The findings of this first DBR cycle demonstrate that when AI is integrated through a structured, participatory process, it can enhance stakeholder collaboration, support personalised learning design, and surface important tensions between innovation and professional agency. SAICEM responds to these tensions by framing AI as a socio-technical actor rather than a neutral instrument, an actor that co-shapes decision-making, equity, and ethical responsibility within educational systems. This reconceptualisation challenges deterministic narratives of automation by emphasising teacher capacity, learner agency, and institutional transparency.
The theoretical contribution of this paper lies in extending design-based research toward an ecosystemic understanding of AI in education. SAICEM provides a conceptual bridge between educational design and ethical AI governance, illustrating how participatory processes can produce frameworks that are both practically applicable and theoretically generative. While the initial design context focused on career learning within the manufacturing sector, the model's principles are adaptable to broader educational domains. Its triadic structure, governance, ethics, and pedagogy, offers a replicable foundation for designing AI-enabled learning ecosystems that uphold inclusivity and sustainability.
From a practical perspective, SAICEM supports educators, policymakers, and industry partners in co-developing AI-driven curricula that balance innovation with accountability.
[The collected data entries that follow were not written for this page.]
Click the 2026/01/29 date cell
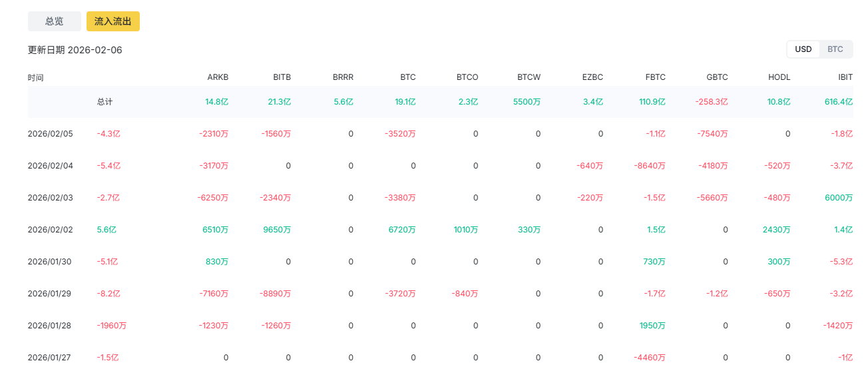 pyautogui.click(x=51, y=293)
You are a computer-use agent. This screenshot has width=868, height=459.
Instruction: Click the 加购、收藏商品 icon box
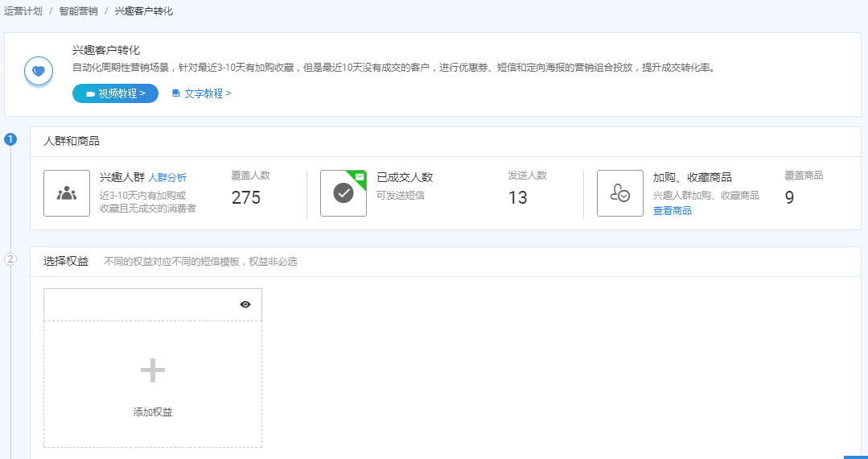[619, 193]
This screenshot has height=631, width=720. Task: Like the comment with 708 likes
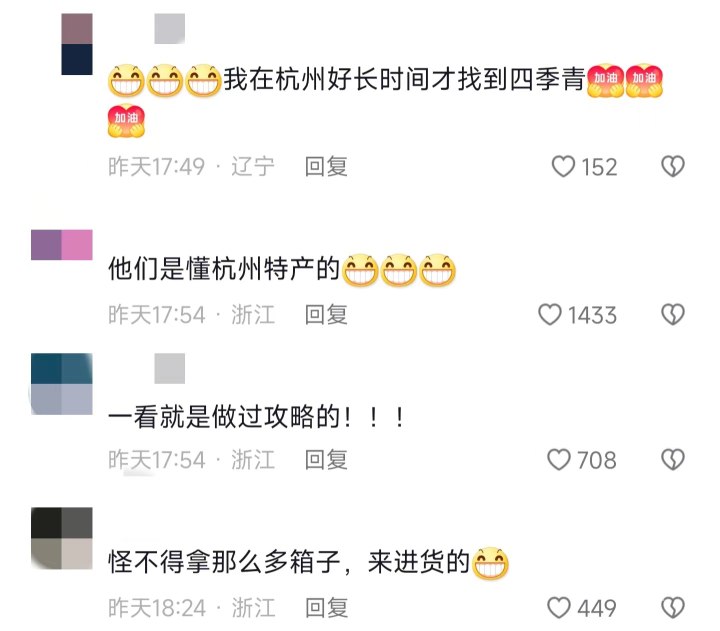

It aligns with global priorities such as the United Nations Sustainable Development Goals, particularly SDG 4 (Quality Education) and SDG 8 (Decent Work and Economic Growth). By embedding human oversight, ethical review mechanisms, and contextual sensitivity, the model fosters trust in AI-enabled learning environments.
Future research will extend this work into Cycles 2 and 3 of the DBR project, involving pilot implementation, student participation, and iterative evaluation of SAICEM's effectiveness across diverse educational sectors. These next phases will empirically validate the model's propositions, refine its components, and explore its transferability beyond the initial context. Through this continuing work, SAICEM aims to contribute to the development of equitable, transparent, and sustainable frameworks for integrating AI into educational practice, positioning AI not as a replacement for educators, but as a partner in the shared pursuit of meaningful and adaptive learning futures.